Exercise objective —
The data below is to be set down again exactly as written.

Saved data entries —

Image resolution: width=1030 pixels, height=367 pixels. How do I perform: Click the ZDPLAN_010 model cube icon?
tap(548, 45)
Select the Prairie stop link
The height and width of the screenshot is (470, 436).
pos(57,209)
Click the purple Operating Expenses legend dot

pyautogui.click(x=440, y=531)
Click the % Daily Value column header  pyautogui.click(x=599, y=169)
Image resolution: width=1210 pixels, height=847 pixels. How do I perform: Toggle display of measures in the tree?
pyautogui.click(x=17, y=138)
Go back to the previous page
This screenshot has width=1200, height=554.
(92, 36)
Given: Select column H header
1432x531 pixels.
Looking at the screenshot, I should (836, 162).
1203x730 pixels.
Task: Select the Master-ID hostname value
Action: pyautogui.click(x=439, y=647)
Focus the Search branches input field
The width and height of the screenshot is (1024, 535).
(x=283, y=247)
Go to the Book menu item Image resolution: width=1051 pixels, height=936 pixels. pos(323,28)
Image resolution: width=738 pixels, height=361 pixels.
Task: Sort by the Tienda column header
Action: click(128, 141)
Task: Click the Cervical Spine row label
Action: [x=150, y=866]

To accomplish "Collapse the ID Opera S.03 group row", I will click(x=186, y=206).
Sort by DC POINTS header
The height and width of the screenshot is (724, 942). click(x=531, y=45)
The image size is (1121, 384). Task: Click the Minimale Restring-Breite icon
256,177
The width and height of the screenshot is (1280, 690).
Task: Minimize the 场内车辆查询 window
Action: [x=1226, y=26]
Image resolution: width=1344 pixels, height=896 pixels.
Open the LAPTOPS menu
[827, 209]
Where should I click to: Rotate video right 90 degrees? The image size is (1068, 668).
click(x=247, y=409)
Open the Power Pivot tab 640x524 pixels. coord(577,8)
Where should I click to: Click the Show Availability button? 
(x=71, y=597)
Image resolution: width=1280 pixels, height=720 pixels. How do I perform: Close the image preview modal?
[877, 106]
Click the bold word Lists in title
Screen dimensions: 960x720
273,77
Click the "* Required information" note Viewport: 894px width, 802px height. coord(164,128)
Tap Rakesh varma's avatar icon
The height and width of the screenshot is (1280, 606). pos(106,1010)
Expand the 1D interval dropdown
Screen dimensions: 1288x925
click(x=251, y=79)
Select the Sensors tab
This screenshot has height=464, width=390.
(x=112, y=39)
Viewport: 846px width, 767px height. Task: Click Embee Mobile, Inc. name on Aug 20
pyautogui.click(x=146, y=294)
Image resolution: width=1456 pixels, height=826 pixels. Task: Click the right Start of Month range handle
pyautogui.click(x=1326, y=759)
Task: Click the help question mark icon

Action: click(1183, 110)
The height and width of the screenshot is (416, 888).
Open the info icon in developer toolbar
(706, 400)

Exercise response —
Image resolution: width=1030 pixels, height=367 pixels. How do I perform: Click the ZDPLAN_010 model cube icon?
tap(548, 45)
Select the Prairie stop link
The height and width of the screenshot is (470, 436).
pos(57,209)
Click the purple Operating Expenses legend dot

pyautogui.click(x=440, y=531)
Click the % Daily Value column header  pyautogui.click(x=599, y=169)
Image resolution: width=1210 pixels, height=847 pixels. How do I perform: Toggle display of measures in the tree?
pyautogui.click(x=17, y=138)
Go back to the previous page
This screenshot has width=1200, height=554.
(92, 36)
Given: Select column H header
1432x531 pixels.
Looking at the screenshot, I should (836, 162).
1203x730 pixels.
Task: Select the Master-ID hostname value
Action: pyautogui.click(x=439, y=647)
Focus the Search branches input field
The width and height of the screenshot is (1024, 535).
(x=283, y=247)
Go to the Book menu item Image resolution: width=1051 pixels, height=936 pixels. pos(323,28)
Image resolution: width=738 pixels, height=361 pixels.
Task: Sort by the Tienda column header
Action: click(128, 141)
Task: Click the Cervical Spine row label
Action: [x=150, y=866]

To accomplish "Collapse the ID Opera S.03 group row", I will click(x=186, y=206).
Sort by DC POINTS header
The height and width of the screenshot is (724, 942). click(x=531, y=45)
The image size is (1121, 384). Task: Click the Minimale Restring-Breite icon
256,177
The width and height of the screenshot is (1280, 690).
Task: Minimize the 场内车辆查询 window
Action: [x=1226, y=26]
Image resolution: width=1344 pixels, height=896 pixels.
Open the LAPTOPS menu
[827, 209]
Where should I click to: Rotate video right 90 degrees? The image size is (1068, 668).
click(x=247, y=409)
Open the Power Pivot tab 640x524 pixels. coord(577,8)
Where should I click to: Click the Show Availability button? 
(x=71, y=597)
Image resolution: width=1280 pixels, height=720 pixels. How do I perform: Close the image preview modal?
[877, 106]
Click the bold word Lists in title
Screen dimensions: 960x720
273,77
Click the "* Required information" note Viewport: 894px width, 802px height. coord(164,128)
Tap Rakesh varma's avatar icon
The height and width of the screenshot is (1280, 606). pos(106,1010)
Expand the 1D interval dropdown
Screen dimensions: 1288x925
click(x=251, y=79)
Select the Sensors tab
This screenshot has height=464, width=390.
(x=112, y=39)
Viewport: 846px width, 767px height. Task: Click Embee Mobile, Inc. name on Aug 20
pyautogui.click(x=146, y=294)
Image resolution: width=1456 pixels, height=826 pixels. Task: Click the right Start of Month range handle
pyautogui.click(x=1326, y=759)
Task: Click the help question mark icon

Action: click(1183, 110)
The height and width of the screenshot is (416, 888).
Open the info icon in developer toolbar
(706, 400)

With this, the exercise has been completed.